As portrayed here, the young Priscilla was demure, pliable and virginal. Presley tells her father he likes talking to her. She barely talks back. What does she have to say, after all? “How’s my little one?” he asks on the phone when she is still back in West Germany, as if she were a pet. We see them together in several scenes before Coppola surprises us with how little she actually is: Spaeny barely reaches Elordi’s chest.

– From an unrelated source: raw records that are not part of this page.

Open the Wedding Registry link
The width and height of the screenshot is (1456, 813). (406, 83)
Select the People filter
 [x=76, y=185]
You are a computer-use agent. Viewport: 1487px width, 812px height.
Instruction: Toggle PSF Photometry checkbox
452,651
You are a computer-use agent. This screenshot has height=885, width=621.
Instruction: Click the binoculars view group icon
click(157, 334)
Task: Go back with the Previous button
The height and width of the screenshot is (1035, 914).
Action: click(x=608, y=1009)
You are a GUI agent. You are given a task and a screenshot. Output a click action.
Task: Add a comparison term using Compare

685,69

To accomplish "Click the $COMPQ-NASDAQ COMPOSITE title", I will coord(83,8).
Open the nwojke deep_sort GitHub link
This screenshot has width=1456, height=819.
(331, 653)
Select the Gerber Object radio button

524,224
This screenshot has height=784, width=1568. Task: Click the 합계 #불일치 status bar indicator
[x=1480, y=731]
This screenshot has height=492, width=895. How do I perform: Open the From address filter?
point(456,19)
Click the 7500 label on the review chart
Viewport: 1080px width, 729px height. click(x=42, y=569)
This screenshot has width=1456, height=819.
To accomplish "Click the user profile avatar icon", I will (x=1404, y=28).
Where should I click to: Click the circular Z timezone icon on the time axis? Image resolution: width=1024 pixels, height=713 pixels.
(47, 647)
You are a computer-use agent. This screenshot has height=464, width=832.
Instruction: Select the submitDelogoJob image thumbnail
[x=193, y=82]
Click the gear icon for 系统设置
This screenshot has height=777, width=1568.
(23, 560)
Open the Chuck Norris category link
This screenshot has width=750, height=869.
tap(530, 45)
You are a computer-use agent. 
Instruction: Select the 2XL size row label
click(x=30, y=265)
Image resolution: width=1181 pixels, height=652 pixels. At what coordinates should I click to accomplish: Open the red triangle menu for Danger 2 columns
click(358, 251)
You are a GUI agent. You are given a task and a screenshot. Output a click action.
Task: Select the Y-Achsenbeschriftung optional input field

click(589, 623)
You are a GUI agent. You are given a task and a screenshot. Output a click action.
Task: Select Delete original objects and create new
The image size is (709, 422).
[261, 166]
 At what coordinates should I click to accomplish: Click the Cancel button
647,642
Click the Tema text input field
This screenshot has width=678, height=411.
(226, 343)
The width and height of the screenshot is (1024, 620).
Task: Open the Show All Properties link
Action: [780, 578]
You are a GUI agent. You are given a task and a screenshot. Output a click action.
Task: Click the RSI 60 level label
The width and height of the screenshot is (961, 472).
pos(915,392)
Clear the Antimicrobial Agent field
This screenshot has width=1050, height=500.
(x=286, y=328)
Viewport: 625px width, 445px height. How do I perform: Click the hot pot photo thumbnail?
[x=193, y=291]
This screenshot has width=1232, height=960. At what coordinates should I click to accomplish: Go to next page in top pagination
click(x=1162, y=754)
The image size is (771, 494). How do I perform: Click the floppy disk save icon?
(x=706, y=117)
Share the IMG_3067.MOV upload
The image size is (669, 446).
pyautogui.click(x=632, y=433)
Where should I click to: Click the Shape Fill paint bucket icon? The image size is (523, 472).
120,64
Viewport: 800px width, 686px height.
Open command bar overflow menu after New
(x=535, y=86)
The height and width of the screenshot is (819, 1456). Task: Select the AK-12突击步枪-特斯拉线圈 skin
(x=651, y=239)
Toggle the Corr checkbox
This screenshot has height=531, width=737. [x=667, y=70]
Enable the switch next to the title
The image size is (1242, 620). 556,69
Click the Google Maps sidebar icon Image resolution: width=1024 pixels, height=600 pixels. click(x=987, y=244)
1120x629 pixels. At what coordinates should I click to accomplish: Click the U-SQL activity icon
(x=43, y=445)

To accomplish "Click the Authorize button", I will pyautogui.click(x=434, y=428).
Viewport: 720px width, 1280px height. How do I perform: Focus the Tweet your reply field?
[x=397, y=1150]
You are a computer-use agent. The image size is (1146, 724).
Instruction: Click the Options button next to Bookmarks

It is a damning view of a man and – eventually – a marriage. He sends Priscilla out shopping for clothes and the men around him – there are always men around him – gather to approve or reject the results. Plain colors, he insists; a small woman can’t wear prints. She must dye her hair black. She can’t work, because she must be there when he calls. That’s what he needs in a woman. What he doesn’t need, apparently, is what her parents would reasonably have feared. He lies on his vast bed with her and lays down one his many rules: they must not get carried away. Sex is less attractive to him, clearly, than the control he can exert by withholding it.
Perhaps unsurprisingly, Coppola has been at her best when observing the workings of fame, affluence and excess, not trying to skewer or accuse anyone but simply registering what she sees.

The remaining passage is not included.